Plenty of privately owned retailers have also failed, including bikini Seafolly Group – whose balance sheet was a slender as its bikinis – and the legendary discount chain Dimmeys. The storied Harris Scarfe chain was an earlier casualty.
Potentially vulnerable stocks include Lovisa (LOV), which specialises in cheap-and-jewellery such as costume items worn when ‘going out’ (explain to the young ones what that term means).
The group’s like-for-like sales fell 32 per cent for the year to June bit with online sales growing 256 per cent in the June quarter.
In early July trans-Tasman retailer Kathmandu (KMD) said comparable sales had fallen 15 per cent in the ten months to the end of May, but with sales since then “exceeding management expectations” as stores re-opened.
Super Retail group (SUL) is an interesting one to watch, given its exposure to outdoors adventure (Macpac and BCF)), sport (Rebel Sport) and automotive retailing (Super Cheap Auto).
The company says life-for-like sales tanked 26 per cent in May, with sales rebounding by a similar degree in May.
Both Kathmandu and Super Retail completed equity raisings of circa $200 million, so are well prepared to weather further disruption.
Footwear specialist Accent Group (AX1) has a strong Melbourne bias – about one-third of its stores are in the pariah capital – and may face headwinds as its wholesale supplier Nike opts for a direct-to-consumer focus on distribution.

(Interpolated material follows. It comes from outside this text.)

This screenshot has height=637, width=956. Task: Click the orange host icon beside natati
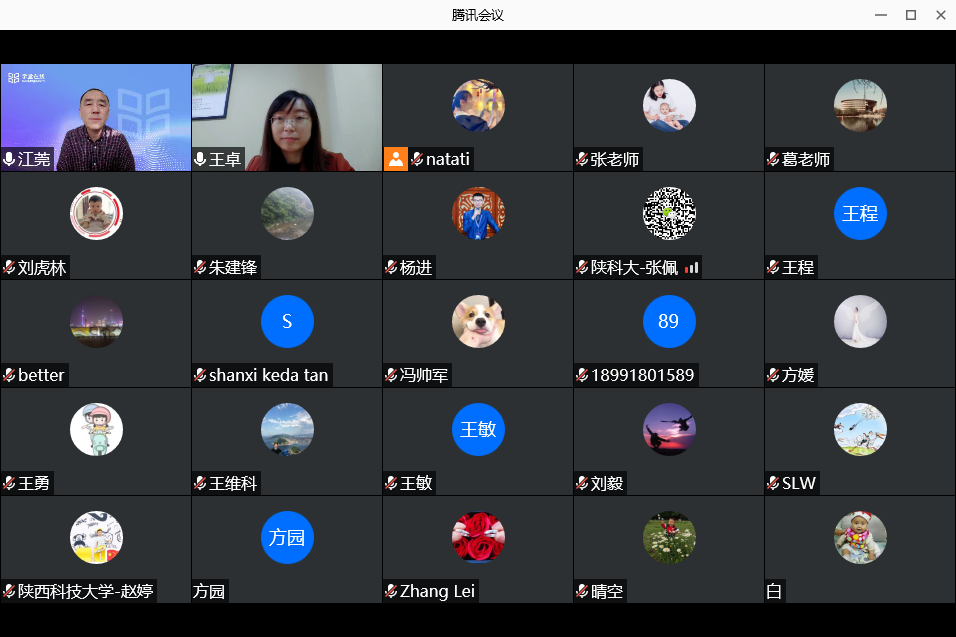click(x=396, y=159)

Accent operates The Athletes Foot, Platypus and Hype chains, as well as the mono-branded Merrell, Skechers, Vans and Timberland outlets. Management has guided to a 10 per cent increase in underlying earnings for the year to June 2020, with like-for-like sales up 10 per cent.
Looking through the surprisingly robust retail landscape, the JobKeeper and JobSeeker schemes have been supported the spending, as has the (popular) ability to dip into one’s super.
This month the federal government opted against subjecting Jobseeker/Jobkeeper recipients to cold turkey by extending modified schemes beyond September.
In the meantime Victoria’s renewed lockdown means July’s retail numbers should be far more subdued – despite the best efforts of the face mask and sanitiser racketeers.
Disclaimer: Under no circumstances have there been any inducements or like made by the company mentioned to either IIR or the author. The views here are independent and have no nexus to IIR’s core research offering. The views here are not recommendations and should not be considered as general advice in terms of stock recommendations in the ordinary sense.